## SOURCE RECORDS

•••

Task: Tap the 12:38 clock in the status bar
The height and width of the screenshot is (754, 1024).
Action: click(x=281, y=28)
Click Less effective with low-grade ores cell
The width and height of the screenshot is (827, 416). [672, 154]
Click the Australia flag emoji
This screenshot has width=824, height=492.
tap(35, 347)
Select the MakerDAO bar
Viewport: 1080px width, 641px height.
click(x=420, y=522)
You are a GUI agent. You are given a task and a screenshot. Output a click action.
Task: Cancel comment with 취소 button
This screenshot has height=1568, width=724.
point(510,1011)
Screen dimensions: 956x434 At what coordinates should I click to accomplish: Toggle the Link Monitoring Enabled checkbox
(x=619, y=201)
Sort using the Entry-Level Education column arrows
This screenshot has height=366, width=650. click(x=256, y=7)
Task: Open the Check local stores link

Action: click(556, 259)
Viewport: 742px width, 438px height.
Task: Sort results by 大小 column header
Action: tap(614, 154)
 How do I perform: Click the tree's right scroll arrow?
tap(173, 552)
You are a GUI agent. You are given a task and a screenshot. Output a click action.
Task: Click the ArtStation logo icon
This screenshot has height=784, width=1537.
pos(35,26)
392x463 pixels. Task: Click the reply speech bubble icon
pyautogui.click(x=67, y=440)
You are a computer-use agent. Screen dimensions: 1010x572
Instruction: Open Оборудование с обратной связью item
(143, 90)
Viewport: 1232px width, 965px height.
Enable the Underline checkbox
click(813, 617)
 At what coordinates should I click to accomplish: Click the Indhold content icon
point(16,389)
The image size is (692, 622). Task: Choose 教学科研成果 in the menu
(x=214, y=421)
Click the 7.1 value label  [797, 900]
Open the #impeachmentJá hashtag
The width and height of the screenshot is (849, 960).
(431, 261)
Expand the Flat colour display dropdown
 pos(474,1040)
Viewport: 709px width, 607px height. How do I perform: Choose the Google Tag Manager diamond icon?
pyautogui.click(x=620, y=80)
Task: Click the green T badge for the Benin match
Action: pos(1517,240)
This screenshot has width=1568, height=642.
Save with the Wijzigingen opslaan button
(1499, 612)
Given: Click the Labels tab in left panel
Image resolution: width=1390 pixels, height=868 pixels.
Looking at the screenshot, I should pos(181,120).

•••

All that is wanted is an exact copy of the lines from the line holding "Click the 7.1" through the end of the material above, including both.

## COMPLETED EXERCISE
Click the 7.1 value label  [797, 900]
Open the #impeachmentJá hashtag
The width and height of the screenshot is (849, 960).
(431, 261)
Expand the Flat colour display dropdown
 pos(474,1040)
Viewport: 709px width, 607px height. How do I perform: Choose the Google Tag Manager diamond icon?
pyautogui.click(x=620, y=80)
Task: Click the green T badge for the Benin match
Action: pos(1517,240)
This screenshot has width=1568, height=642.
Save with the Wijzigingen opslaan button
(1499, 612)
Given: Click the Labels tab in left panel
Image resolution: width=1390 pixels, height=868 pixels.
Looking at the screenshot, I should pos(181,120).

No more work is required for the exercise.